The Veterinary Nurse Initiative is just that- Initiative! Initiative for discussion. Initiative for positive change among progressive thinkers who recognize the need for action if this profession is ever going to flourish and demand the respect it deserves. Initiative for all veterinary professionals- veterinarians and veterinary technicians alike- to face the issues that are challenging the veterinary nursing profession such as improper title usage, alternative paths for credentialing and the collective term “veterinary technician” for anyone providing nursing care, credentialed or not. The VNI is an effort to provide a standardized title in all 50 states for those meeting the rigorous and respected requirements to earn the title of RVN through legislative amendments and unified requirements in all 50 states.
It is time for a title change. It is time to be called a Registered Veterinary Nurse.

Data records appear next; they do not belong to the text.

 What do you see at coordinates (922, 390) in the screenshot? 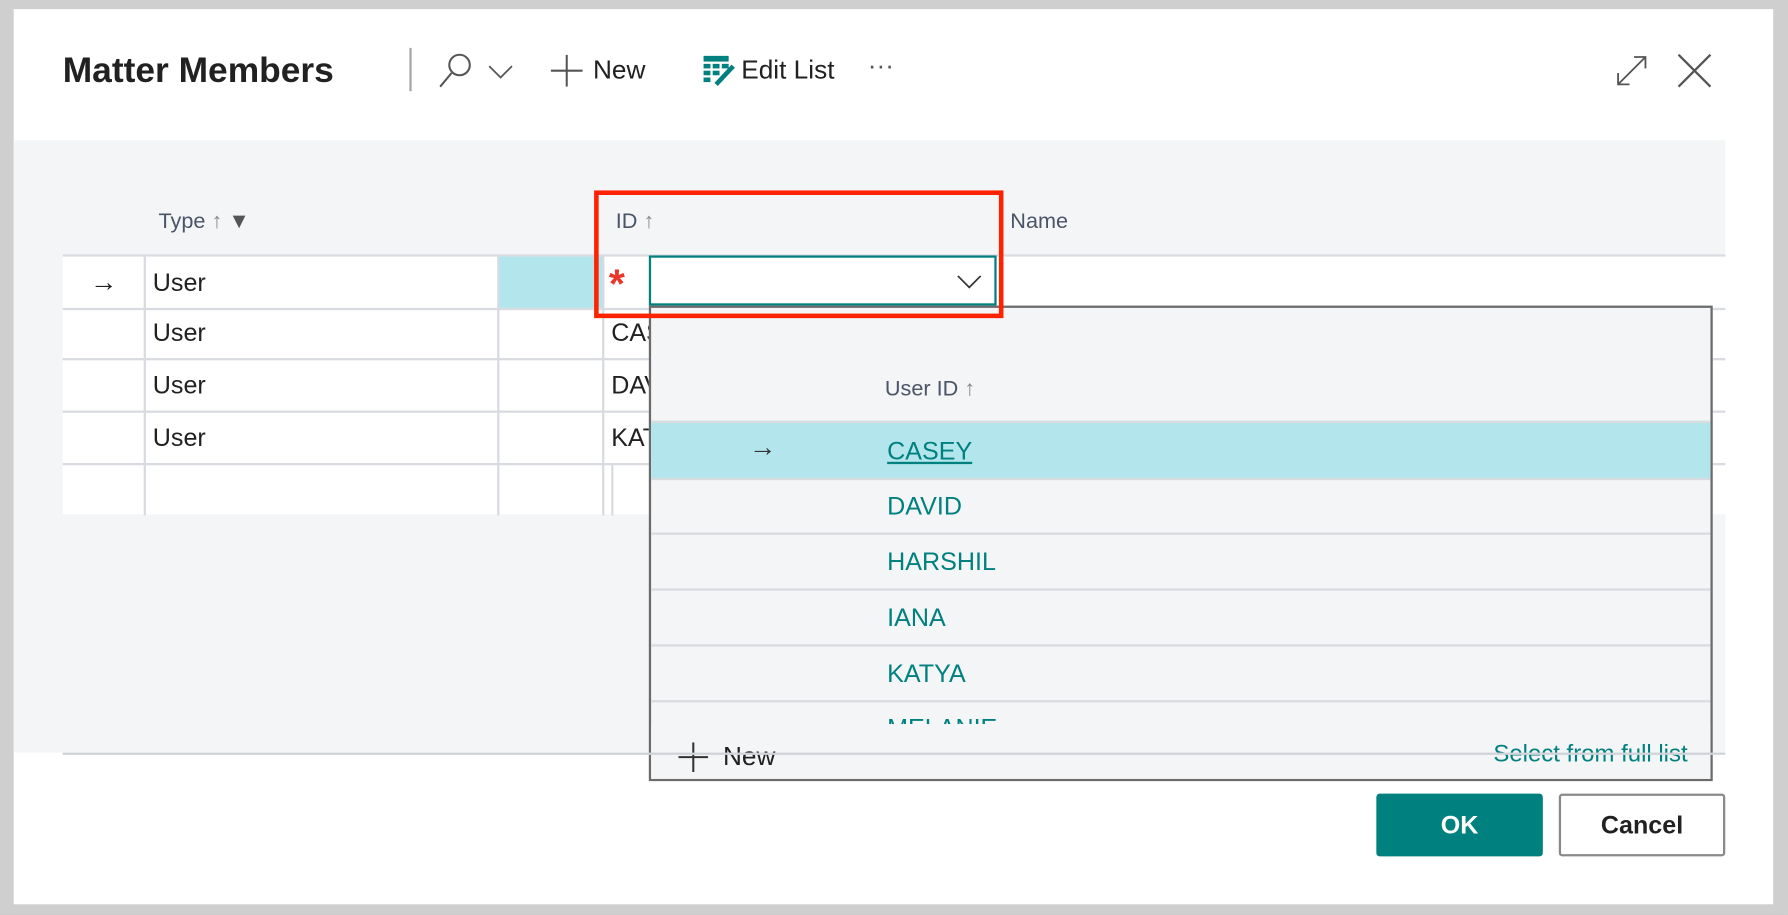
I see `user-id-header-label: User ID` at bounding box center [922, 390].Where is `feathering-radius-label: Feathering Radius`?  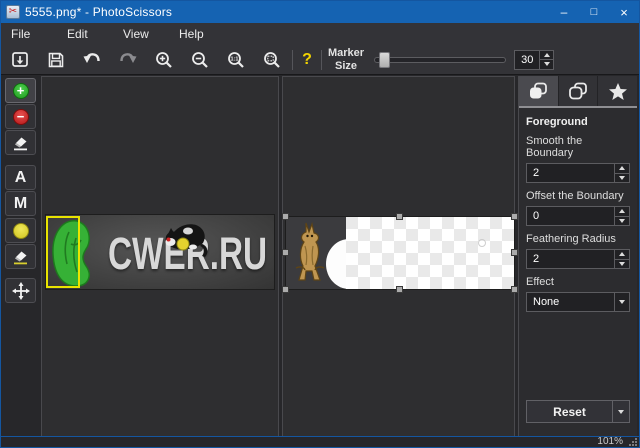 feathering-radius-label: Feathering Radius is located at coordinates (571, 239).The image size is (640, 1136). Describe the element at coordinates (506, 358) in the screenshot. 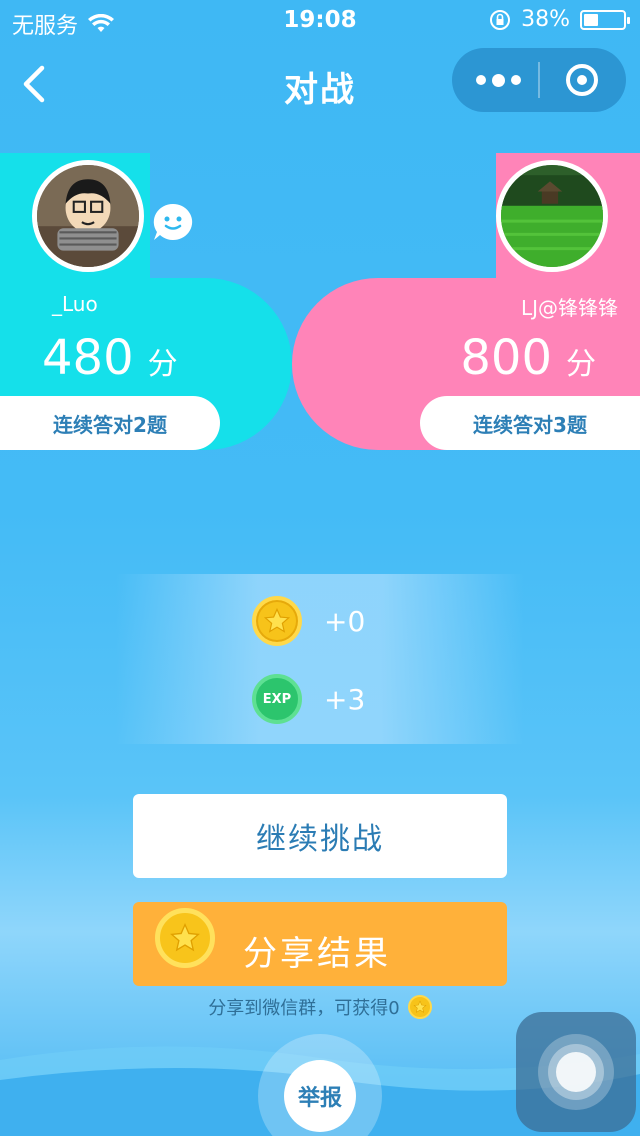

I see `right-score-value: 800` at that location.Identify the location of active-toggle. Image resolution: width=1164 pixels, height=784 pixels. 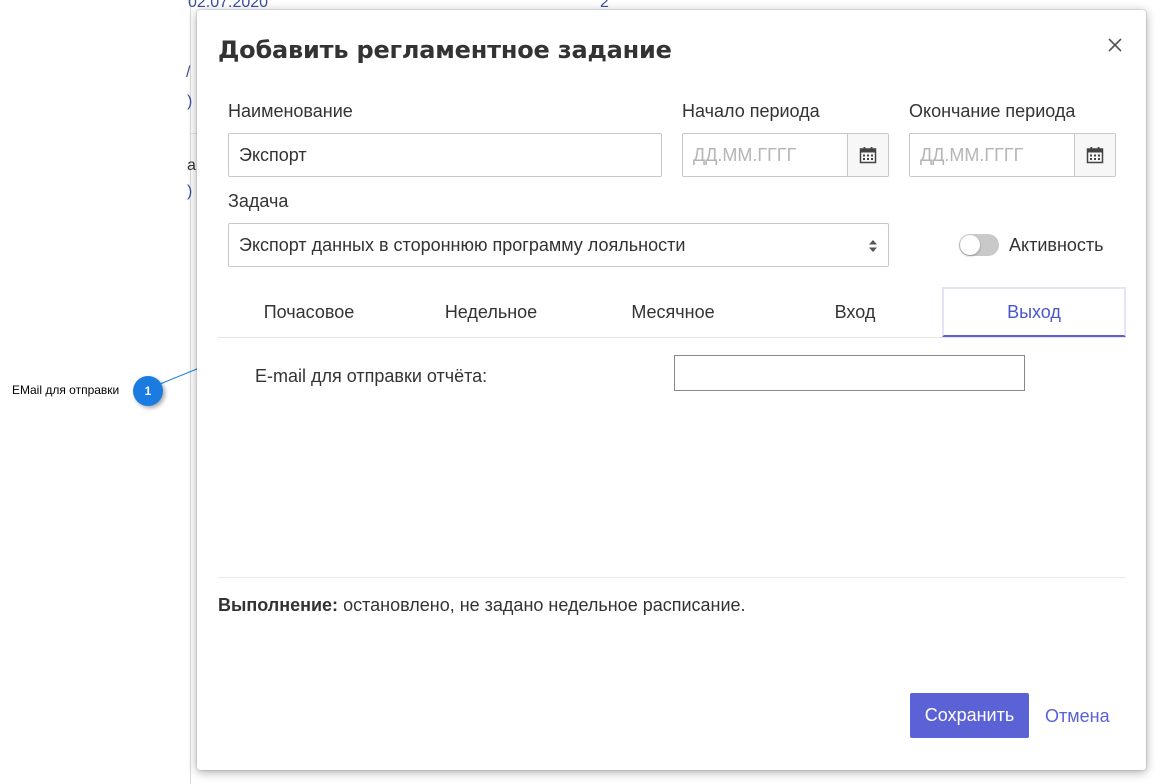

Leslie Wereszczak, LVMT, VTS(ECC)
Leslie Wereszczak, LVMT, VTS (ECC) is a licensed veterinary medical technician with a veterinary technician specialty in emergency/critical care. She graduated from SUNY Delhi in 1989. She is the supervisor of the small animal emergency/critical care service at the University of Tennessee Veterinary Medical Center in Knoxville, Tennessee, where she has worked for 25 years. Leslie enjoys the unpredictable nature of emergency/critical care and the diverse caseload it provides. She enjoys teaching veterinary students in the clinical setting as well as being involved in the simulation laboratory. Leslie is an invited speaker at national and regional veterinary conferences.